Stored items:
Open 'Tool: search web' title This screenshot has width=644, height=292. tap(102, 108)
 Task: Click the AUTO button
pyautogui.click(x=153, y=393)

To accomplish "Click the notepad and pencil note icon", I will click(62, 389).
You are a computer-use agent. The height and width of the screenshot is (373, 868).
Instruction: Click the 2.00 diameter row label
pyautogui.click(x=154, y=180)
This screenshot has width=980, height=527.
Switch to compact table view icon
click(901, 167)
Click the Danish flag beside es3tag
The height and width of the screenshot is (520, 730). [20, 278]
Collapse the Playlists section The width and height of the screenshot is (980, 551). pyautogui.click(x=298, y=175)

...

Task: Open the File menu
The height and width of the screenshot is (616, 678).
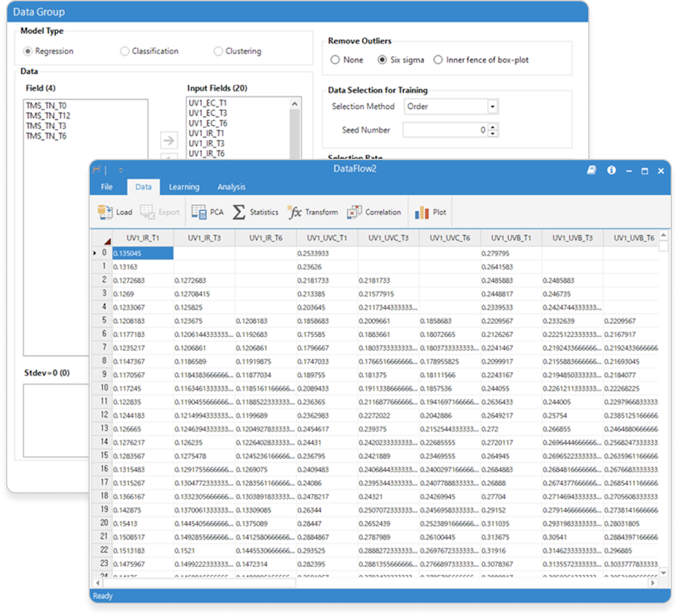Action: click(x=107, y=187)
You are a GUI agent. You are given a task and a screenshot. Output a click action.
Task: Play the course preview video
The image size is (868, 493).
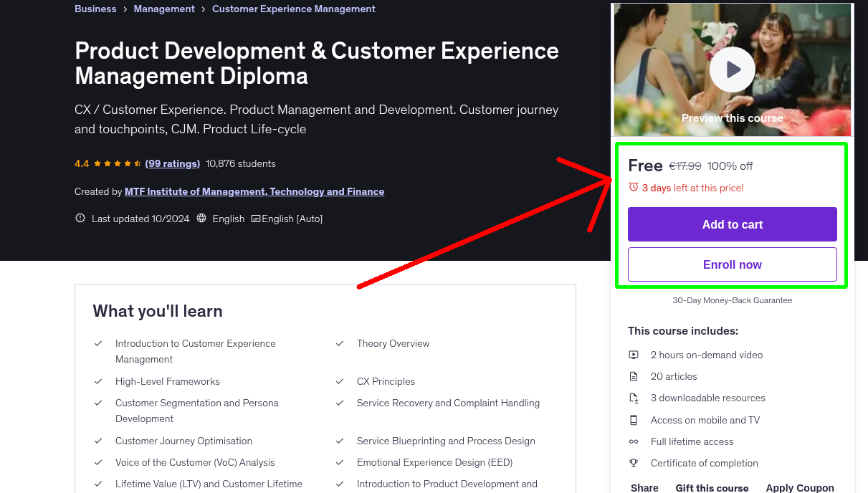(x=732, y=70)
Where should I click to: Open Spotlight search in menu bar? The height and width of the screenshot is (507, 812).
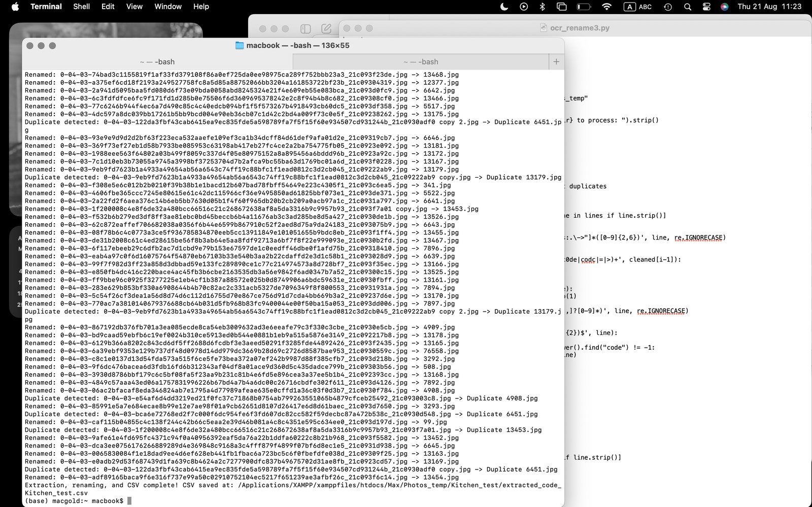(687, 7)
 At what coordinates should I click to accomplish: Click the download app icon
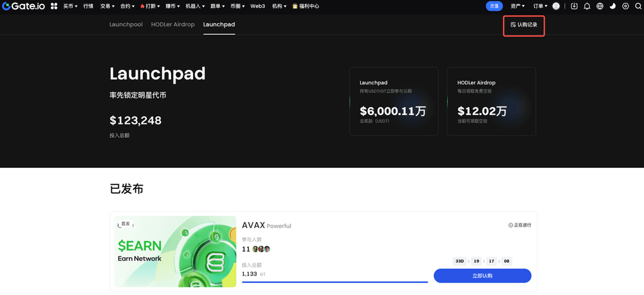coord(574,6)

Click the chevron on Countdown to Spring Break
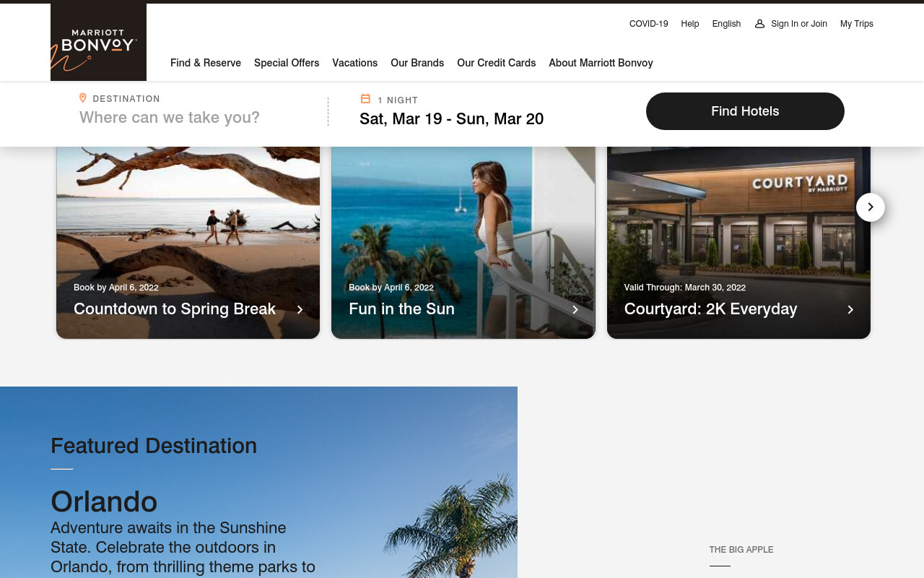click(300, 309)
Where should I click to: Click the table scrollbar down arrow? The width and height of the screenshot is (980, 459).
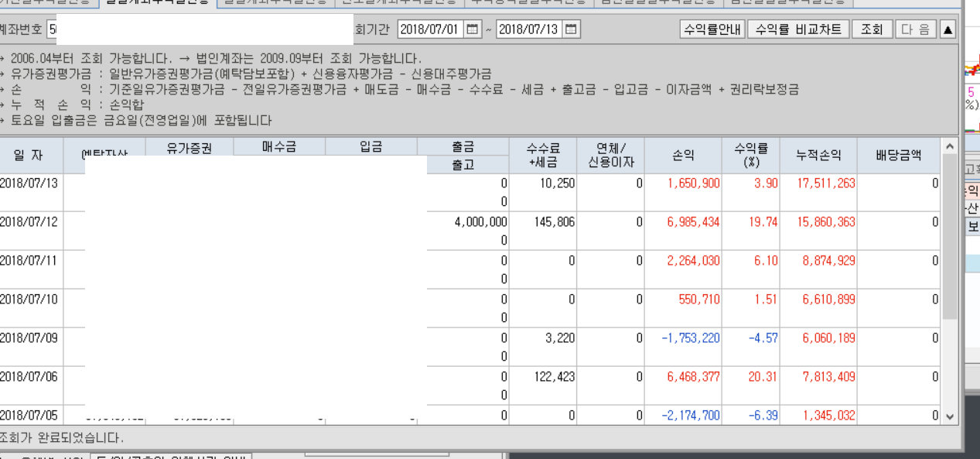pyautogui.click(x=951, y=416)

...

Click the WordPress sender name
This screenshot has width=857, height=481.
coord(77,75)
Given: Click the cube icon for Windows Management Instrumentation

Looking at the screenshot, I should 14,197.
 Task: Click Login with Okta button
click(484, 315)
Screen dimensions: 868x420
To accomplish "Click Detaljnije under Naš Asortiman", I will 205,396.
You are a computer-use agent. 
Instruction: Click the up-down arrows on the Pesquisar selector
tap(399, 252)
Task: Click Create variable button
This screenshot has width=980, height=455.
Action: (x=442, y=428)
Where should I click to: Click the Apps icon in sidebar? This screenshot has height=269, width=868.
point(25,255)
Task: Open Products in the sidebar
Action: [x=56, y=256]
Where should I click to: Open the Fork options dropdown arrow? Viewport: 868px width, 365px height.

What this task involves
Please go line by line through the records above, copying each one that holds the string "will".

Output
To accomplish "Click the notepad and pencil note icon", I will click(62, 389).
To accomplish "Click Detaljnije under Naš Asortiman", I will 205,396.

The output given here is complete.